Among Andrea Doria’s passengers were Hollywood actress Ruth Roman and her three-year-old son, Richard. In the 1950 film Three Secrets, Roman had portrayed a distraught mother waiting to learn whether or not her child had survived a plane crash. Her son and she were separated from each other during the collision and evacuation. Rescued, Roman had to wait to learn her child’s fate which resulted in a media frenzy for photos as she waited at the pier in New York City for her child’s safe arrival aboard one of the rescue ships. Actress Betsy Drake, wife of movie star Cary Grant, also escaped from the sinking liner, as did Philadelphia mayor Richardson Dilworth and songwriter Mike Stoller (of the team Leiber and Stoller).
Assisted by the American Red Cross and news photographers, the frantic parents of four-year-old Norma Di Sandro learned that their injured daughter had been airlifted from the Stockholm to a hospital in Boston, where the previously unidentified little girl had undergone surgery for a fractured skull. They drove all night from New York to Boston, with police escorts provided to their convoy in Rhode Island and Massachusetts. When they arrived, the child was still unconscious and the doctors said all that could be done was wait to see if she woke up. The little girl never regained consciousness, and succumbed to her injuries.

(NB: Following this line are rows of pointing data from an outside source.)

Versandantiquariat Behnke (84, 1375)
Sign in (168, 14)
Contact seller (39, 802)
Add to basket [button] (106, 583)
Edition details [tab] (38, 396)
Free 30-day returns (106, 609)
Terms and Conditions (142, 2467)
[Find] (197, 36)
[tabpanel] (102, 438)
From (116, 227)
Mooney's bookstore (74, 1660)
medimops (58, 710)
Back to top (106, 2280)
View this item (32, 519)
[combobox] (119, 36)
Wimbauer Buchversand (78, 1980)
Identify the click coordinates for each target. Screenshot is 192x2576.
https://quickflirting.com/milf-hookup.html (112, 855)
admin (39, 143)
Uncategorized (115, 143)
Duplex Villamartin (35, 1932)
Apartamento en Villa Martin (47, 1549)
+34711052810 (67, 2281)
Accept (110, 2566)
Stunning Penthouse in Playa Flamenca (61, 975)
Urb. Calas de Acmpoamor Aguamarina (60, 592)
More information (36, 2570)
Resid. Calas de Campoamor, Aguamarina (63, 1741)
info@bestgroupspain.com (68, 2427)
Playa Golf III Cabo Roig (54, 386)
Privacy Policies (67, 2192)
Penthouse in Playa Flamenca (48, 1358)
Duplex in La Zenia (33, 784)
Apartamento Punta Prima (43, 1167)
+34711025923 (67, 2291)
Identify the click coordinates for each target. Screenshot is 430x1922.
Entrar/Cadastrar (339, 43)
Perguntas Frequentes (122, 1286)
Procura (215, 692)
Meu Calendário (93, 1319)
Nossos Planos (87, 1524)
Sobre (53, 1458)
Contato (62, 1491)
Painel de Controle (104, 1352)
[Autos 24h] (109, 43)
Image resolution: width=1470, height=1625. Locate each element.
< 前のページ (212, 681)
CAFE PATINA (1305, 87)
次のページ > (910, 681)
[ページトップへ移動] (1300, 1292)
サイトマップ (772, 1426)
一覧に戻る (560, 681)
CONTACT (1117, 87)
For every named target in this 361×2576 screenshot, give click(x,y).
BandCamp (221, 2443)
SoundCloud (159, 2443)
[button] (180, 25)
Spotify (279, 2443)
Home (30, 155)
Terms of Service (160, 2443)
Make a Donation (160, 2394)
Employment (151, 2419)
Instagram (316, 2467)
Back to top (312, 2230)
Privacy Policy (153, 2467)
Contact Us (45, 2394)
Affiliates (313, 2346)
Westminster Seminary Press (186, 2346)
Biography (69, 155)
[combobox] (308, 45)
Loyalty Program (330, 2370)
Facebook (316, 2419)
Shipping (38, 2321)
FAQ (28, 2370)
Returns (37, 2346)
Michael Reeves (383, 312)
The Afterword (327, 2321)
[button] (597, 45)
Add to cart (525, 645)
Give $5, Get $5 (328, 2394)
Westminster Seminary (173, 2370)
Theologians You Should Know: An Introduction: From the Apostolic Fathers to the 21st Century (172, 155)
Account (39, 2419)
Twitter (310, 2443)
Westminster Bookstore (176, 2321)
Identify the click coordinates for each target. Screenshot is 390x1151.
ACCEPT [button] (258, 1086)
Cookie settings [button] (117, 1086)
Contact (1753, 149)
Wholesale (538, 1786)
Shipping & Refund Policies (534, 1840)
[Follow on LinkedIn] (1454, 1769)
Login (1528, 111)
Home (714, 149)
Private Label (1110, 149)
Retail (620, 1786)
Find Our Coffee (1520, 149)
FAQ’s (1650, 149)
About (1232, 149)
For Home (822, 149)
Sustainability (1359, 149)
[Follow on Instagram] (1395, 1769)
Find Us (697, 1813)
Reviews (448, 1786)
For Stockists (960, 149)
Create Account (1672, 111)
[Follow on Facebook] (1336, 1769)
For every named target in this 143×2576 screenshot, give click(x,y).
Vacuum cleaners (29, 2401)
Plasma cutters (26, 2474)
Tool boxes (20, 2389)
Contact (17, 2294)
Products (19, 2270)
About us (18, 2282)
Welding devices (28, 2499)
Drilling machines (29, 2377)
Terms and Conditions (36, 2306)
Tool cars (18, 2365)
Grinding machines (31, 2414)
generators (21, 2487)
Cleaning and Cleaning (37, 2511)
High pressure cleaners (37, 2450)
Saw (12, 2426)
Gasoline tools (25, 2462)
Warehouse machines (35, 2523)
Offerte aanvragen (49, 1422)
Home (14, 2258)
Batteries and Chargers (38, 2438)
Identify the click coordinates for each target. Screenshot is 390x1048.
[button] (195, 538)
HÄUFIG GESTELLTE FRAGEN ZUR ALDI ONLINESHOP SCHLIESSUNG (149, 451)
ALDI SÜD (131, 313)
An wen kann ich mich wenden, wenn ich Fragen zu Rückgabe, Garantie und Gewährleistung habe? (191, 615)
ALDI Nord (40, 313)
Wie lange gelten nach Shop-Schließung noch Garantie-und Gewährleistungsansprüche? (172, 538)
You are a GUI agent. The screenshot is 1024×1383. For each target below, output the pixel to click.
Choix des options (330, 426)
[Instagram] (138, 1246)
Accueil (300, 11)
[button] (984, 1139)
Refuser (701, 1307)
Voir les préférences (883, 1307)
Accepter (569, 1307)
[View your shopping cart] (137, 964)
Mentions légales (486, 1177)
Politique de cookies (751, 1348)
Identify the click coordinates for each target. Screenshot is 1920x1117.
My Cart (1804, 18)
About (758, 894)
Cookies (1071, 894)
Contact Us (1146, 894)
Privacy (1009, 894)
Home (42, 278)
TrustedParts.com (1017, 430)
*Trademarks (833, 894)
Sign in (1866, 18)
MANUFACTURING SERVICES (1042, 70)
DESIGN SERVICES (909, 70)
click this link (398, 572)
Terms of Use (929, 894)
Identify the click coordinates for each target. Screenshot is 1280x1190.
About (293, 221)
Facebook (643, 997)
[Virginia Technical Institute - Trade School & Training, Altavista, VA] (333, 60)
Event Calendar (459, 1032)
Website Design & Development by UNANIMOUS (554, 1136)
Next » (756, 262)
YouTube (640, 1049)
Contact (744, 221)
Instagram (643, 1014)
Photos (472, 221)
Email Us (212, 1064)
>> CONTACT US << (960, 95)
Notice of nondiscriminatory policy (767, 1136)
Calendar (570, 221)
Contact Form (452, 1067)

At 10:09 a.m. on July 26, the Andrea Doria sank into the Atlantic. The collision remains the worst maritime disaster to occur in United States waters since the sinking of the SS Eastland in 1915. An out-of-court settlement agreement between the two shipping companies has kept the cause under wraps, but historians believe that both ship captains made errors using their radar, which resulted in the collision.